WORK TO BE COMPLETED.
Repeat the items below verbatim, from the line containing "Task: Focus the Имя filter input field" down through the line containing "will [368, 1393].", including both of those lines.

DATA FOR PROCESSING.
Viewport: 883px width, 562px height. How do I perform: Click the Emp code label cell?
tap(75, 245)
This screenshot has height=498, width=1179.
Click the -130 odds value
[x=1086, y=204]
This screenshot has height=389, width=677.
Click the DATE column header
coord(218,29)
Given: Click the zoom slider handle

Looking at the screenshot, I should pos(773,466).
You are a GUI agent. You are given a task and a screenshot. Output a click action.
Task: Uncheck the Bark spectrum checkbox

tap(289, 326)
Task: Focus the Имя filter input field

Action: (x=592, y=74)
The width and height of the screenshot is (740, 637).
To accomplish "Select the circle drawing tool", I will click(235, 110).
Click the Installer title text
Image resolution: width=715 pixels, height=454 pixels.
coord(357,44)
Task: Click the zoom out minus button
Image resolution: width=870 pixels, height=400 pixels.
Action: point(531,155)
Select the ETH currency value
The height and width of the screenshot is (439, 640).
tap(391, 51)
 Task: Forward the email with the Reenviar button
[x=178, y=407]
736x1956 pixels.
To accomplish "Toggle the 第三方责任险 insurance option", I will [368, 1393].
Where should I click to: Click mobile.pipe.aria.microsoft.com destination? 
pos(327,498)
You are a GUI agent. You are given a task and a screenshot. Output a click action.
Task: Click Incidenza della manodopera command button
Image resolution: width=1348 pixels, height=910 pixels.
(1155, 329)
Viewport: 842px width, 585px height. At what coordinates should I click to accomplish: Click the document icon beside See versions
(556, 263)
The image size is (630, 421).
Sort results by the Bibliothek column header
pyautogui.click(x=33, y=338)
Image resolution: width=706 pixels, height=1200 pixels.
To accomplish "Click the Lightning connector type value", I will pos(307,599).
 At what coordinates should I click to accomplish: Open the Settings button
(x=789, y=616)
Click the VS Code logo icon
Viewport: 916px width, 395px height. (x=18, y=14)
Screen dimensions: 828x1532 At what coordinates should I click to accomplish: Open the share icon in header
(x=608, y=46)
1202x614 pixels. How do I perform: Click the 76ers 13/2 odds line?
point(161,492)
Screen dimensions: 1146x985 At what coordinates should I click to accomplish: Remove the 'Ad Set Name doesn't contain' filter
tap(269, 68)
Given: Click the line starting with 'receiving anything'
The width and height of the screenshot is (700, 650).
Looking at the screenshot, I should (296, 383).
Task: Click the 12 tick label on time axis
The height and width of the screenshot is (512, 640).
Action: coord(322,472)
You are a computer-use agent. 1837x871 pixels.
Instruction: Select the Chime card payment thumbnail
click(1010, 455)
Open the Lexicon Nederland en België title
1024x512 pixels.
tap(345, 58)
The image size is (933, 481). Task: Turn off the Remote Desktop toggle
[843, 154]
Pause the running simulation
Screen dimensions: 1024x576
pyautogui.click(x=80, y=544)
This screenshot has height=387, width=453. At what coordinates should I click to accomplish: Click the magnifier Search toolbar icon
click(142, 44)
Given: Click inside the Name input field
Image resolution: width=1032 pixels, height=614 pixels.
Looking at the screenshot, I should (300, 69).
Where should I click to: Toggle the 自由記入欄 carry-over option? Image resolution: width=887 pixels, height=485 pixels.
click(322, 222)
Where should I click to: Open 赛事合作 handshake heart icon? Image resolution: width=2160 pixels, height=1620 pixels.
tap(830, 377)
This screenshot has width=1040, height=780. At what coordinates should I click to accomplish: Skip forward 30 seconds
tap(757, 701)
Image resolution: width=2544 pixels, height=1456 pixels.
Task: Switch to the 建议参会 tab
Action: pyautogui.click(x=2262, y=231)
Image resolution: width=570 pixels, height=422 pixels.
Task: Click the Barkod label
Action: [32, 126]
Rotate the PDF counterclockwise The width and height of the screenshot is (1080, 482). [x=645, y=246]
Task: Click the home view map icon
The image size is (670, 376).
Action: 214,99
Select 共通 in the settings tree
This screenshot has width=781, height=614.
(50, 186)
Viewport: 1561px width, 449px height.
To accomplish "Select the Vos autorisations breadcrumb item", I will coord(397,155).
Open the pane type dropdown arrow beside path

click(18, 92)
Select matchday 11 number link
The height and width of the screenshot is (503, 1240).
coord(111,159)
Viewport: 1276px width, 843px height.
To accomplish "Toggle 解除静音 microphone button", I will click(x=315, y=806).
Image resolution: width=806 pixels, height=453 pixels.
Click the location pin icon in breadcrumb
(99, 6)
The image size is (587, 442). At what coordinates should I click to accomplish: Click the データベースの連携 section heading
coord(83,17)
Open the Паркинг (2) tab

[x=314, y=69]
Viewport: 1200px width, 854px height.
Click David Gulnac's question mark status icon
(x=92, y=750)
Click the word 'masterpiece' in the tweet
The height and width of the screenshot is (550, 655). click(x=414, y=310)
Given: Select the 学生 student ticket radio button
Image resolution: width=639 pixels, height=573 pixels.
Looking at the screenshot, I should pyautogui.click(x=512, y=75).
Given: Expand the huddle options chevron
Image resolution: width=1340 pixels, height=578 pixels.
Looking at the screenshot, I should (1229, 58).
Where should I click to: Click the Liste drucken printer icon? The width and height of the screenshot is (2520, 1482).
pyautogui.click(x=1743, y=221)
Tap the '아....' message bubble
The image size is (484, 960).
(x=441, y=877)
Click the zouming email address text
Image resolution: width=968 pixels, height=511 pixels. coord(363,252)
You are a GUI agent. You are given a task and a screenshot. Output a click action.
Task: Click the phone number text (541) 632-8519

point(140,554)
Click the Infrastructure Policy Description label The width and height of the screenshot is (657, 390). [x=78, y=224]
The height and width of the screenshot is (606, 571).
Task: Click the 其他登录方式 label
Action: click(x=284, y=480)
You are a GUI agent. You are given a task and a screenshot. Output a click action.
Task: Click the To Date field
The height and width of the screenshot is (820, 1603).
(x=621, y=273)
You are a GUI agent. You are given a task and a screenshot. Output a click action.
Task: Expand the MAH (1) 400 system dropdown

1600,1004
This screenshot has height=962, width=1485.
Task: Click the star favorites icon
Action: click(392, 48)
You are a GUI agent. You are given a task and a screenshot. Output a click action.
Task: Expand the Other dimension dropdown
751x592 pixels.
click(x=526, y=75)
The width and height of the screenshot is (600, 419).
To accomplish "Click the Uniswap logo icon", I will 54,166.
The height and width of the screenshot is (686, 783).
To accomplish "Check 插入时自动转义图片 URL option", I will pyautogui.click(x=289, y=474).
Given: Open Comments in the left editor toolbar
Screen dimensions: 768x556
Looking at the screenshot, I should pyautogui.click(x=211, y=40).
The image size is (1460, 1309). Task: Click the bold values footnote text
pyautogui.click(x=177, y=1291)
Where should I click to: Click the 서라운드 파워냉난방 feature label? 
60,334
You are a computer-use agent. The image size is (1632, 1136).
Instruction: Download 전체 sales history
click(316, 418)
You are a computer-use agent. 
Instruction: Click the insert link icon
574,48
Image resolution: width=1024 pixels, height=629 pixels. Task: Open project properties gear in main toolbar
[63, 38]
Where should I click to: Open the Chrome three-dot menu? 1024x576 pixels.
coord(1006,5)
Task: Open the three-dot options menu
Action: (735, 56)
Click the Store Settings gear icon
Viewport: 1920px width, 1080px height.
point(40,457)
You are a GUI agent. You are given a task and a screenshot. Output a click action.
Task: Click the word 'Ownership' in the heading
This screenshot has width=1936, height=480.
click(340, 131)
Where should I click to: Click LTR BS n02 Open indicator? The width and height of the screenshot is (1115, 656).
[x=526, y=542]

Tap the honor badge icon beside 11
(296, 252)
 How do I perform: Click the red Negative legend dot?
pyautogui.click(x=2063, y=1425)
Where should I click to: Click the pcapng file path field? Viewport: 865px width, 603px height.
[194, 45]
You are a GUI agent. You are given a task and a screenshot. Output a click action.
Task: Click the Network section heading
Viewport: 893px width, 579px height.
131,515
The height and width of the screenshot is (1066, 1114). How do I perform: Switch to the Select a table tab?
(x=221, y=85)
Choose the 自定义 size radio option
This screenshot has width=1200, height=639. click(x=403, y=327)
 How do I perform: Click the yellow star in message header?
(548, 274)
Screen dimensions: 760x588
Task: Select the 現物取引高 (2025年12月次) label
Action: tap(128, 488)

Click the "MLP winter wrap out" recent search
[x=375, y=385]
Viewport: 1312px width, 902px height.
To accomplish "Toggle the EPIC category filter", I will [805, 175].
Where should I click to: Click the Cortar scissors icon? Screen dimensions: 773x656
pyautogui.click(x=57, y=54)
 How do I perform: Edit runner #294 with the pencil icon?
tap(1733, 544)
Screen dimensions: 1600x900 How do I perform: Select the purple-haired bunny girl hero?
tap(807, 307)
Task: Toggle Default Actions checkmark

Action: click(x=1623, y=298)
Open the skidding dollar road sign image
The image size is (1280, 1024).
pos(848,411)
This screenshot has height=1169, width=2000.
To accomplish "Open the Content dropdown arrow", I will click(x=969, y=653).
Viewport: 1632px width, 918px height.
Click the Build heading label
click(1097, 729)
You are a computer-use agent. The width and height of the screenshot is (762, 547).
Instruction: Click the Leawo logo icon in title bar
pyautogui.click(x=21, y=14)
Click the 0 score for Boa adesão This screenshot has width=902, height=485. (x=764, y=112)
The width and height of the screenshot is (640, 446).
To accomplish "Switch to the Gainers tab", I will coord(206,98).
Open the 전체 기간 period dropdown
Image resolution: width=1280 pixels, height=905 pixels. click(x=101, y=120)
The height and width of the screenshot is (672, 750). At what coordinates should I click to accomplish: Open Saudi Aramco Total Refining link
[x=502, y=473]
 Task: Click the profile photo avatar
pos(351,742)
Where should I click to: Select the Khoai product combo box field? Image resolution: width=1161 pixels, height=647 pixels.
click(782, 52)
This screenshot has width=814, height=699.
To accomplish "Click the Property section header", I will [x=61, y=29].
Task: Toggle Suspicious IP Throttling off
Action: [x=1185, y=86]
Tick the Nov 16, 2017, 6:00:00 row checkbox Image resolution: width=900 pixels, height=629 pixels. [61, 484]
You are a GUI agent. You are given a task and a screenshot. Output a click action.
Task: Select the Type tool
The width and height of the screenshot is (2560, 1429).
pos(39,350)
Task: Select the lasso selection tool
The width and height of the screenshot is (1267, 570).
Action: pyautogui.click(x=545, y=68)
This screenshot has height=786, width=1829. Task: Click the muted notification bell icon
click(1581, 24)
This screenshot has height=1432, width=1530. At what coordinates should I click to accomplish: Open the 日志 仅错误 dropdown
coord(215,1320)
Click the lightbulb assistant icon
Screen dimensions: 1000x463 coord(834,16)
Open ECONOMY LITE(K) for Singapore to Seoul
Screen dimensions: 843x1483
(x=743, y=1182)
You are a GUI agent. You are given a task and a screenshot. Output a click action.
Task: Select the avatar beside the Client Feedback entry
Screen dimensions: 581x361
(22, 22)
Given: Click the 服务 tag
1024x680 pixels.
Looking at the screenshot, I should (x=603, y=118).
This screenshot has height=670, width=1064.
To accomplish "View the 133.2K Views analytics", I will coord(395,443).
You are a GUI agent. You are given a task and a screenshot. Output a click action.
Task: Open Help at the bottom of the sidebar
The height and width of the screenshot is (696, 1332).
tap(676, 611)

ANSWER TO THIS PROBLEM.
Task: Focus the Имя filter input field

Action: (x=592, y=74)
The width and height of the screenshot is (740, 637).
To accomplish "Select the circle drawing tool", I will click(235, 110).
Click the Installer title text
Image resolution: width=715 pixels, height=454 pixels.
coord(357,44)
Task: Click the zoom out minus button
Image resolution: width=870 pixels, height=400 pixels.
Action: point(531,155)
Select the ETH currency value
The height and width of the screenshot is (439, 640).
tap(391, 51)
 Task: Forward the email with the Reenviar button
[x=178, y=407]
736x1956 pixels.
To accomplish "Toggle the 第三方责任险 insurance option", I will [368, 1393].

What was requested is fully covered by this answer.